In connection with the proposed dissolution of the Communist Party filed to the Supreme Administrative Court by a group of senators headed by Jaromír Štětina, Interior Ministry’s officials presented the government with a danger assessment of the Communist Party for democracy.
And their verdict is negative, advising the government not to endorse the senators’ proposal because, apparently, the Communists don’t pose a threat to democracy. As evidence, officials point to the party’s 20-year existence on the political scene, 13% voter support and the vague and cautious public announcements made by party heads about the return of socialism that evade legal prosecution.
But it’s not all that easy. During their two years in office, senators have collected 76 proofs to the contrary. It’s impossible to disagree with Jaromír Štětina that government officials have taken action they weren’t in principle supposed to. Their paper substitutes the detailed and responsible work of the court—one which might generate a similar verdict, but whose source would be a democratic authority, not an anonymous official. Plus, they are also prompting the government to sweep the discussion on the Communists’ offences under the table before it even began. That’s not exactly the proper way to go about it.

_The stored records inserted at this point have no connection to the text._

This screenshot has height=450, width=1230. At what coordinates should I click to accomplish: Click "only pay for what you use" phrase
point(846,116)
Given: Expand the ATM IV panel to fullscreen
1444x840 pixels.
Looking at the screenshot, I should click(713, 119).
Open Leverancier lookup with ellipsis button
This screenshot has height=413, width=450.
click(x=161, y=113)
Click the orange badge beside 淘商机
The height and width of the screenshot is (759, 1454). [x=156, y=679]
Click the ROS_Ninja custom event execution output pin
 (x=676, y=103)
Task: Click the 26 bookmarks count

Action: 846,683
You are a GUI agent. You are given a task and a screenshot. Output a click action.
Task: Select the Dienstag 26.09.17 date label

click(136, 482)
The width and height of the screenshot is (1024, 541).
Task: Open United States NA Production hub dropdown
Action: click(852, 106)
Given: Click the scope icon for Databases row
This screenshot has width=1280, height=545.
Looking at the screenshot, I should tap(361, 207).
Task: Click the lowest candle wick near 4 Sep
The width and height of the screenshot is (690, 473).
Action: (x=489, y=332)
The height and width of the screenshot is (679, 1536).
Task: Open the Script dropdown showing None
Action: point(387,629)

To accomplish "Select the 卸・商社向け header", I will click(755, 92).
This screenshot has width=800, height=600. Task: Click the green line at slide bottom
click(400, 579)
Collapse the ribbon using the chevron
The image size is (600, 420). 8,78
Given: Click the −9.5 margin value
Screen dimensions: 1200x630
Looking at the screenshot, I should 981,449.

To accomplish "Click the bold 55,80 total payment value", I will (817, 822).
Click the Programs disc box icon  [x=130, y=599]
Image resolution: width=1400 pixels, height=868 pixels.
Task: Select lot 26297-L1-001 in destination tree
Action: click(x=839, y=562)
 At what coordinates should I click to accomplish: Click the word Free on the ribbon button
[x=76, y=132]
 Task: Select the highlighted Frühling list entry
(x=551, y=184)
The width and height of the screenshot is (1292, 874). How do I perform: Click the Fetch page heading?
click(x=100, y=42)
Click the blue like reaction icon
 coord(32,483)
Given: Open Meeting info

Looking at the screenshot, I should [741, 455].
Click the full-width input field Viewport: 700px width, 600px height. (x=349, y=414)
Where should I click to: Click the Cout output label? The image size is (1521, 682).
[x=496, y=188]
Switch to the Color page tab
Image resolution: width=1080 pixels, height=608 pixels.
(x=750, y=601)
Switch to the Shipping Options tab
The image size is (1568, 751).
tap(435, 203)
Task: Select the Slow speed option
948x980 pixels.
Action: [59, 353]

After all, in the past 20 years, a hot debate on the Communist threat ignites from time to time, and, so, the senators are rightly and patiently satisfying the local societal desire to reach some sort of a comprehensible conclusion based on the evidence. Whether the Communists established themselves or not, or whether they garner 13% of votes or not, the principal question has always been whether, with their genocidal past brimming with murder and violence, they pose a danger to us or not.